THROMBOSIS RISK: All IVIg products carry a risk of thromboembolism — particularly in obese, elderly, immobilised, or hypercoagulable patients. Use the minimum effective dose and rate.

BLOOD-DERIVED PRODUCT: Although manufactured with pathogen-inactivation steps, a theoretical risk of transmissible agents cannot be completely excluded. Batch numbers must be recorded for traceability.

Contraindications and precautions

Contraindicated in: absolute IgA deficiency with anti-IgA antibodies (anaphylaxis risk); known hypersensitivity to human immunoglobulin; and hyperprolinaemia (some formulations contain L-proline stabiliser).

Use with caution in: renal impairment; cardiovascular disease; hypercoagulable states; volume-sensitive patients (cardiac failure, hypertension).

Drug interactions

       Live attenuated vaccines (MMR, varicella, yellow fever): IVIg can impair vaccine response for 3 months (replacement therapy doses) up to 11 months (high-dose immunomodulation). Defer live vaccines accordingly.

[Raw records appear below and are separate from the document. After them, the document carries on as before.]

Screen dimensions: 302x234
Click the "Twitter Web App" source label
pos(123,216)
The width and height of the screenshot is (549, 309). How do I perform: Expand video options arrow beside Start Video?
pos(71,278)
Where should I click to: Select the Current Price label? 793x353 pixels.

       Antihypertensives/diuretics: monitor blood pressure closely — IVIg-related hypertension may require adjustment.

       Nephrotoxic agents: increased renal risk when combined — monitor renal function.

Storage

Store at 2–8°C (refrigerate). Do not freeze. Keep in original carton to protect from light. Once opened, begin infusion promptly and complete within the time specified in the product leaflet (typically 12 hours). Record batch number and lot number in patient records.

Prescription requirement

PRESCRIPTION ONLY MEDICINE (POM) — Specialist (immunologist, haematologist, neurologist) prescription required.

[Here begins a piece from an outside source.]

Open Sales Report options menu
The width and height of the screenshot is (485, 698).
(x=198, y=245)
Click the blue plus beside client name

Blood-derived product: batch number documentation mandatory for full traceability per national blood products regulations.

Guidance for patients & caregivers

IVIg infusions are usually given every 3–4 weeks (for replacement therapy) or as needed for specific indications. The infusion takes 2–4 hours in a clinic setting. Many patients with primary immunodeficiency find that regular IVIg dramatically reduces the frequency of serious infections and improves quality of life.

Because IVIg contains antibodies from thousands of blood donors, it can temporarily interfere with some serological tests (blood type antibody screens, Coombs test, certain infection serology). Always tell any healthcare provider you are on IVIg before blood tests.

Pharmacist & prescriber notes

The 10% concentration (5g/100mL vial) delivers IgG in a smaller volume than 5% preparations — advantageous for patients requiring volume restriction. Dose by actual body weight; in obese patients, use adjusted body weight to avoid overdose.

IgA content varies by product — always check the IgA content in the summary of product characteristics if treating a patient with possible IgA deficiency. Pre-treatment IgG trough levels guide dose adjustment in replacement therapy (target trough ≥ 7 g/L for most PID patients).

Post-infusion monitoring: FBC, renal function, LFTs, and urine dipstick in at-risk patients.

10  Frequently asked questions

Can I have vaccinations while on IVIg?

Live vaccines (MMR, chickenpox, yellow fever) should be deferred for 3–11 months after IVIg, depending on the dose received, as IVIg antibodies can neutralise live vaccine viruses. Killed/inactivated vaccines (flu, pneumococcal, COVID-19) can be given at any time.

How long does each IVIg infusion take?

Typically 2–4 hours, depending on the dose and your weight. The infusion always starts slowly and is increased over time — never rushed — to minimise side effects.

What should I do if I feel unwell during an infusion?

Tell your infusion nurse immediately. The first step is always to slow or stop the infusion. Most reactions resolve promptly when the rate is reduced or infusion is stopped.

Is IVIg made from blood — is it safe?

Yes, IVIg is made from pooled human plasma. All donors are screened and plasma undergoes multiple pathogen inactivation and removal steps (solvent/detergent treatment, nanofiltration). Modern IVIg products have an excellent safety record with no documented transmission of HIV, HBV, or HCV.

How long does the benefit of IVIg last?

For replacement therapy in immunodeficiency, IgG levels typically fall over 3–4 weeks — hence monthly infusions. For immune modulation (ITP, CIDP), the duration of benefit varies considerably between individuals and conditions.